Powerpoint presentation is one of the most effective ways to communicate our science. However, mastering the art of presentation can be a long and enduring journey. There are two parts of a good presentation. One is about speaking, and the other is the actual presentation itself. If you have a fear of public speaking, please check out our previous post on “combat the public speaking fear”.
This post focuses on the design components of a good presentation. Luckily for us, there are many fundamental principles that you can learn from this short-ish video to help you achieve that mastery. This video, suggested by Hongyang Hao from Dan Starr’s lab, features Stanford neurologist Susan McConnell. Susan McConnell is a world-respected scholar and science communicator with iBiology. She is a member of both National Academy of Sciences and the American Academy of Arts and Sciences, and she is also both an HHMI scholar and a Pew Scholar.
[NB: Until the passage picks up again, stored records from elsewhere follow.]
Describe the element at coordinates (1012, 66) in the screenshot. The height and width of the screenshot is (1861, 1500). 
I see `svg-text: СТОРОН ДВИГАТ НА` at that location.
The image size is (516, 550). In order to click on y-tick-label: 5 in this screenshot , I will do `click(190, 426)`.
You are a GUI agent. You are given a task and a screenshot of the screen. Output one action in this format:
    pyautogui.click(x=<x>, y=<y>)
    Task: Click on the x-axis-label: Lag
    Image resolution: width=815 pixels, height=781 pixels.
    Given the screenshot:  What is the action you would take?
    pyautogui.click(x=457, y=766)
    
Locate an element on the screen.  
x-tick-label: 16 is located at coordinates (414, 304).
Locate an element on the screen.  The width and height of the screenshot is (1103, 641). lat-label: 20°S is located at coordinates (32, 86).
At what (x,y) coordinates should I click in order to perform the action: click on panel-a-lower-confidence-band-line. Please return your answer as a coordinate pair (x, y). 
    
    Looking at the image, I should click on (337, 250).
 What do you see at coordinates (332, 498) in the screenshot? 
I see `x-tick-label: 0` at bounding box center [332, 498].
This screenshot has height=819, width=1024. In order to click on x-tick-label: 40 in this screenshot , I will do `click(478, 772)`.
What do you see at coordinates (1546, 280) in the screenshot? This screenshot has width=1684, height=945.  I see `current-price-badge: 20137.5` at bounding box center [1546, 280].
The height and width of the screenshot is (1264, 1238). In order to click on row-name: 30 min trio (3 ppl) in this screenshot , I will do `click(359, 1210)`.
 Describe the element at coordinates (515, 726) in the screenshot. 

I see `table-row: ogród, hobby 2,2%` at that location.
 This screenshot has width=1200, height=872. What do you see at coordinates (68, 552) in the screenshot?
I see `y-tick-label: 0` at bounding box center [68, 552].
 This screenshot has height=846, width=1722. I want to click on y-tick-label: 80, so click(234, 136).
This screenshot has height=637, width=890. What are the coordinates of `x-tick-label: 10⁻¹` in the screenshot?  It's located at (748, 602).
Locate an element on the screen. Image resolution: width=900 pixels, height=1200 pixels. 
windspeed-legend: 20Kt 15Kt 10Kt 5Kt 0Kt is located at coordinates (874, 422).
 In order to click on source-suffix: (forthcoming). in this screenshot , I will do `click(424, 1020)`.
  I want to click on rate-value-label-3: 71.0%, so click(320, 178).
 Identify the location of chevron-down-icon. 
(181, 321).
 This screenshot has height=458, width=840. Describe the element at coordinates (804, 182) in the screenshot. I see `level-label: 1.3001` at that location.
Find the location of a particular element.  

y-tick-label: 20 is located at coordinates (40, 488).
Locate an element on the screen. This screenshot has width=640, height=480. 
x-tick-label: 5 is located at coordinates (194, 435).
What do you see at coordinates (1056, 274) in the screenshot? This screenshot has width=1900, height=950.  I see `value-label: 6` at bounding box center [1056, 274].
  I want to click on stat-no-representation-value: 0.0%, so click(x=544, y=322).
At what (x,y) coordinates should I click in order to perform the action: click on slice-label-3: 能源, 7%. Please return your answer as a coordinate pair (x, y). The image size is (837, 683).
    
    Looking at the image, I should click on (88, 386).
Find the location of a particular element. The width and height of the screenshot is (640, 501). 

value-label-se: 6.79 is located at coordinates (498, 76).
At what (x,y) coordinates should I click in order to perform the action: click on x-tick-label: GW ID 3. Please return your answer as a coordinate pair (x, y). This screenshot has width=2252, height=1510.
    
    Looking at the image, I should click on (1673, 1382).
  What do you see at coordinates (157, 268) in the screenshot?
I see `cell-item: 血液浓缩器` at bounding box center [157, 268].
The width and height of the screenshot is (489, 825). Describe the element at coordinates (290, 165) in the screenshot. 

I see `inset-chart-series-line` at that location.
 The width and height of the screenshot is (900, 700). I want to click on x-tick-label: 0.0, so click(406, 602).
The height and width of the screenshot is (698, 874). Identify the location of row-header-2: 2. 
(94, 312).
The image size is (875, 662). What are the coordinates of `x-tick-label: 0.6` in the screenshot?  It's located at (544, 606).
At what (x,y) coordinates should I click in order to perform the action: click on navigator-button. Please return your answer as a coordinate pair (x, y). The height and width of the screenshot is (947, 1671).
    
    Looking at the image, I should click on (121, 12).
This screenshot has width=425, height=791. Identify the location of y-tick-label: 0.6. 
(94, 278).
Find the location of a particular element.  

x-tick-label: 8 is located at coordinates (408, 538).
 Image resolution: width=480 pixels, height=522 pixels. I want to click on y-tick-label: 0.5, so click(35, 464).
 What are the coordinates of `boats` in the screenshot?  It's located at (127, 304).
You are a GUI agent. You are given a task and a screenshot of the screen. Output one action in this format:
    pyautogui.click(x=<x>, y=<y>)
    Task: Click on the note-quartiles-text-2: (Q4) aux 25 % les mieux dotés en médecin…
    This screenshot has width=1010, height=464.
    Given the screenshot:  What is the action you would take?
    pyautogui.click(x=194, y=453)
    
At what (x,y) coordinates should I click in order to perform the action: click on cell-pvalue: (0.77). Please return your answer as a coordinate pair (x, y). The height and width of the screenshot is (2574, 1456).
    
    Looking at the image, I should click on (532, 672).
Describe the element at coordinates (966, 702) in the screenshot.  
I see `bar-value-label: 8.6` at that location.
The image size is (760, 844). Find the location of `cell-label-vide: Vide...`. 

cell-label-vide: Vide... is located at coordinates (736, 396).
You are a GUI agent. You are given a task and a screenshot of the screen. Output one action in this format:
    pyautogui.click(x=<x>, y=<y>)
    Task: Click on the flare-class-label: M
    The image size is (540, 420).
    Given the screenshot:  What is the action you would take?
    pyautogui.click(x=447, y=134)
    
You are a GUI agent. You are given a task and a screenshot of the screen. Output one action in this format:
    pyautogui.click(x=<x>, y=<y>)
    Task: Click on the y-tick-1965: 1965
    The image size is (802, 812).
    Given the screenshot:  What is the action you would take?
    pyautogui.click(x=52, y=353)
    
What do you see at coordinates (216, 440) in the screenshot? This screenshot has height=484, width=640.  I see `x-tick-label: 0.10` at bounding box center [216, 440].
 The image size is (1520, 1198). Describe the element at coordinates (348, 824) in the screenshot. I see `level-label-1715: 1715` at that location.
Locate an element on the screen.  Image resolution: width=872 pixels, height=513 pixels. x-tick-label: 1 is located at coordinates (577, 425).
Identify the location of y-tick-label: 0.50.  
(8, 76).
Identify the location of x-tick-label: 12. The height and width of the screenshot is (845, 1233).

The list goes on and on.
You may know some of the recommendations already from the video, especially, if you are a UC Davis BMCDB graduate student who went through our awesome rotation class. However, I’m sure there is much more new information that you can learn from this video. Also, it is just a good practice to systematically evaluate your presentation skills once a while, and make sure your presentations don’t have the pitfalls mentioned in the video.
Mentioning the rotation class made me remember my first presentation in that class. All I can say is “ughhhhh”. I’m so glad it is better now.